5. Aggrieved by the order passed by the Tribunal, the Revenue moved an application under Section 256(1) of the Act before the Tribunal for referring the questions of law mentioned in paragraph 1 above. The Tribunal refused to refer the questions for the opinion of the High Court because the Tribunal was of the view that no question of law arises from the order of the Tribunal and it gives rise only to the questions of fact.

6. We have gone through the order passed by the Tribunal.

7. The Tribunal, while deciding the appeal filed by the assessee, after considering the facts and circumstances of the case and the evidence on record, in paragraph No. 14 of its judgment, decided these two questions with the following observations :

“We have carefully considered the rival submissions. However, after considering all the facts and circumstances of the case and the evidence on record, we are unable to agree with the views of the lower authorities. We find that it is a case in which prolonged and detailed questions have been put to the assessee during the stress and strain of a search which started on August 25, 1987, and only one question each relevant to these issues was put on August 27, 1987, at pages 40-41 of the statement running on pages 3 to 52 of the paper book II filed by the assessee. Even then the assessee had given only an estimate of household expenses and had said that his monthly household expenses “are” about Rs. 5,000. From this, we agree with Shri Jain, it could not be concluded that his monthly household expenses in the financial year 1984-85 were Rs. 5,000 per month and neither less nor more. Taking into account the fact that he has agricultural lands and farms in his own name and in the names of all members of his family, meeting of household expenses from farm products cannot be ruled out. In fact he has stated in the same statement that he met his expenses from agricultural income. Moreover, if withdrawals of Prem Singh are considered, the total expenses work out to Rs. 41,000. Similarly, the marriage expenses incurred in 1984 were stated on an estimated basis in the circumstances mentioned above. We have also taken into account the argument of Shri Jain to the effect that it was a case where a prolonged search had taken place and the Revenue has not been able to find any evidence except the assessee’s own statement given under stress and strain and only giving an estimate on the basis of memory regarding an event which occurred about three years back. Hence, in our view, there is no reasonable basis to uphold these additions. Both these additions of Rs. 35,000 and Rs. 15,000 are, therefore, directed to be deleted.”

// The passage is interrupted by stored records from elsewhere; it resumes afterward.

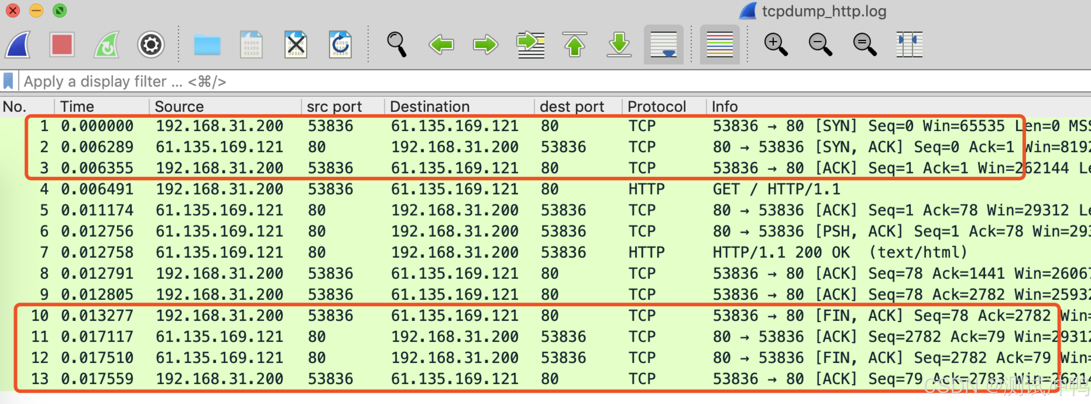Open capture options gear icon
Screen dimensions: 1091x404
151,44
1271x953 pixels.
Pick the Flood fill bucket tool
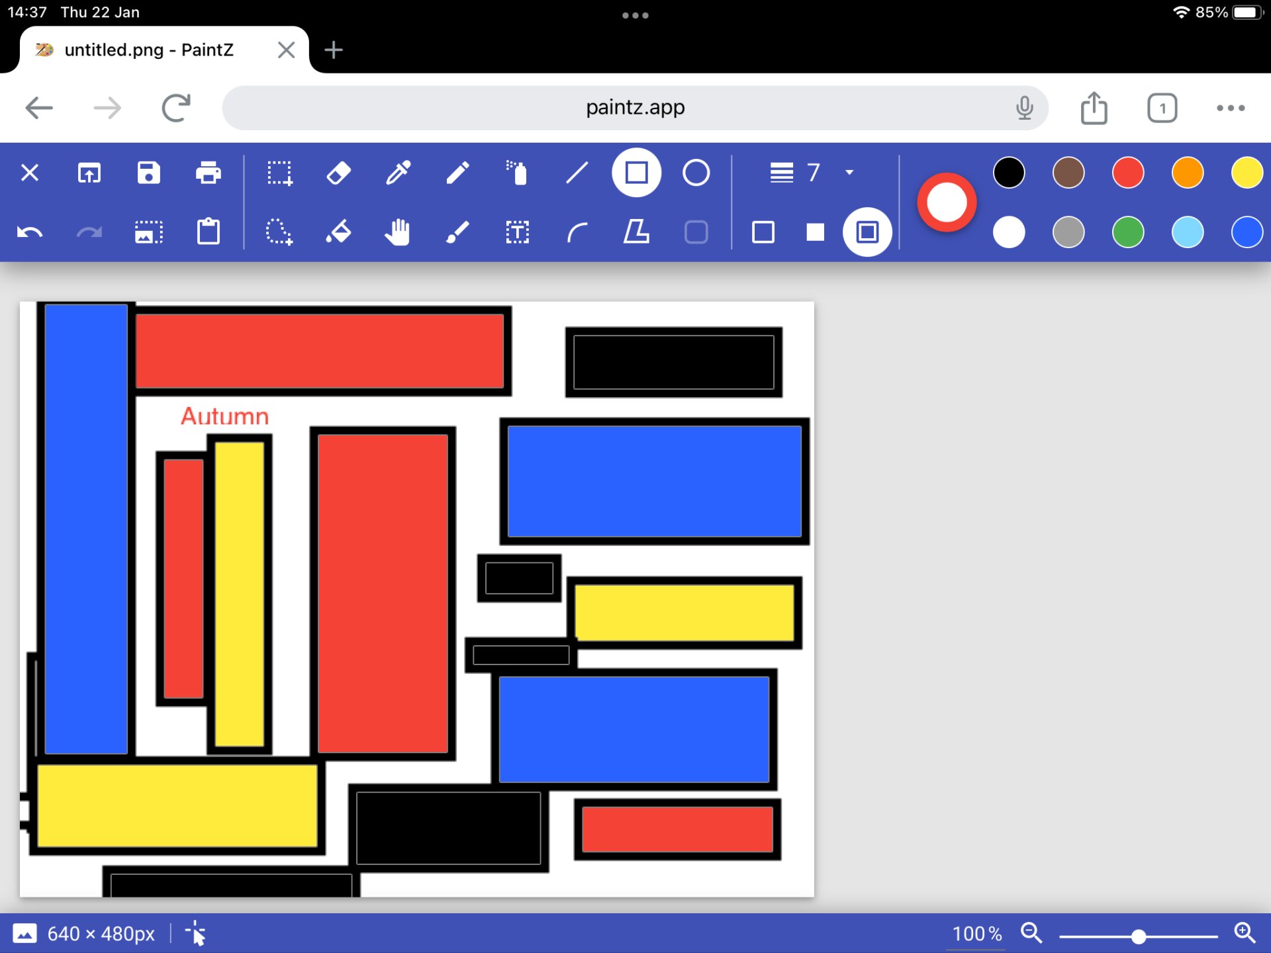tap(338, 232)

8. The decision of the Tribunal is, therefore, based upon the appreciation of the evidence and no question of law arises in the case. The Tribunal was, therefore, justified in refusing to refer the questions of law for the opinion of this court relying upon the ratio of the decision of this court in Addl. CIT v. Noor Mohammed and Co. [1974] 97 ITR 705.

9. Thus, the questions raised by the Revenue are purely questions of fact and no question of law arises in this matter.

10. In the result, we do not find any merit in this application under Section 256(2) of the Income-tax Act and the same is hereby dismissed.